What appears at first to be a modest graveyard near Rinardoo Bay is, on closer inspection, a place where several distinct phases of history have folded in on one another, each leaving traces inside the walls of the next. The D-shaped enclosure recorded on the 1838 Ordnance Survey map measures roughly 58 metres north to south and 66 metres east to west, and sits in a field that was already known then as the Church Park. By 1914, a smaller rectangular burial ground had been inserted into its centre. That inner enclosure belongs to the Smyth family of Portlick Castle, and its drystone walls, built largely of coarse local limestone, turn out to contain more than twenty squared or finely dressed stones recycled from an older structure, most likely a late medieval church that once stood on the same ground. Fragments of a splayed window aperture sit flat on the north-east section of the wall, accompanied by pieces of window surround that once formed part of the same opening. A chamfered door jamb fragment with a raised triangular stop appears at the south-west corner, and sections of pointed lancet arch are built into the west-facing wall, one visible from outside, one from within.
The site's history reaches back considerably further than the medieval period. The graveyard itself appears to occupy the bailey of a motte castle, a Norman-era earthwork fortification consisting of a raised mound with an adjoining enclosed courtyard, which stands immediately to the south.

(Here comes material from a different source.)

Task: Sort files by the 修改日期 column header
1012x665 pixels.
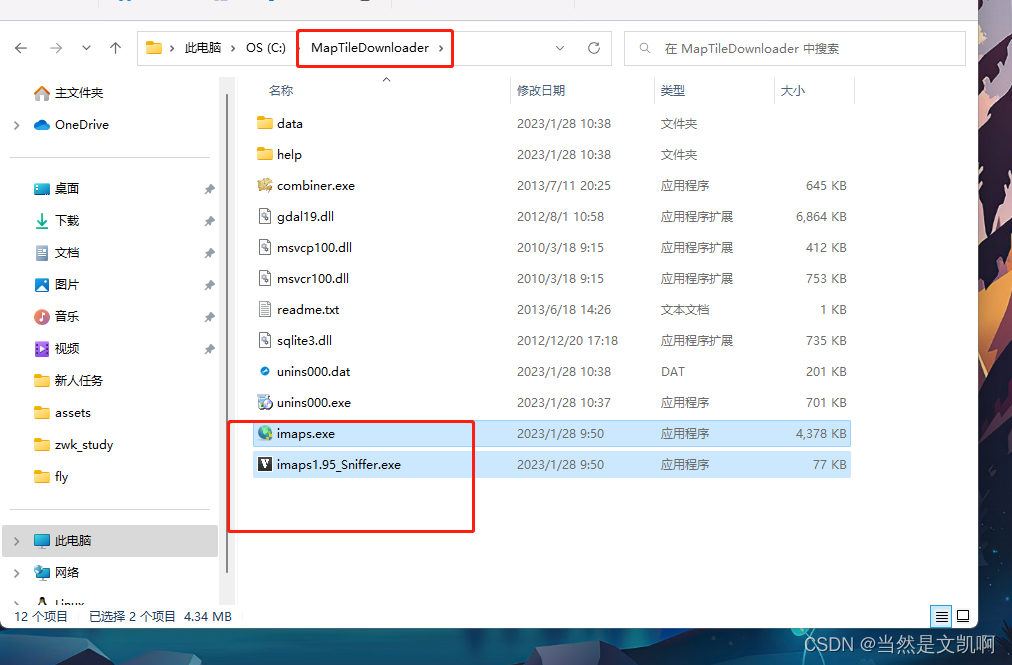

That castle may in turn have been constructed over an earlier Christian ecclesiastical enclosure, a pattern of successive reuse not uncommon in Ireland, where sacred or strategically useful ground was rarely left idle for long. Local tradition, recorded by Billy English in 1976 and corroborated in the written history of the Smyth family, holds that an early Christian church once stood here. The family history noted that members "are buried in a private cemetery formed around the ruins of an ancient chapel in front of Portlick Castle." Physical evidence supports the tradition: an early Christian cross-slab, a flat stone incised with a cross characteristic of the early medieval period, was found built into the fabric of the Smyth burial ground wall and has since been removed to the National Museum of Ireland. Another cross-slab, discovered in 1976 in an orchard wall roughly 220 metres to the north-north-west, is now missing, though it may originally have come from this same site. The Smyth family connection to Portlick dates to 1703, when Reverend Robert Smyth of Dublin purchased 190 acres here, part of what had previously been the confiscated Dillon estate, which had passed through several hands before reaching him.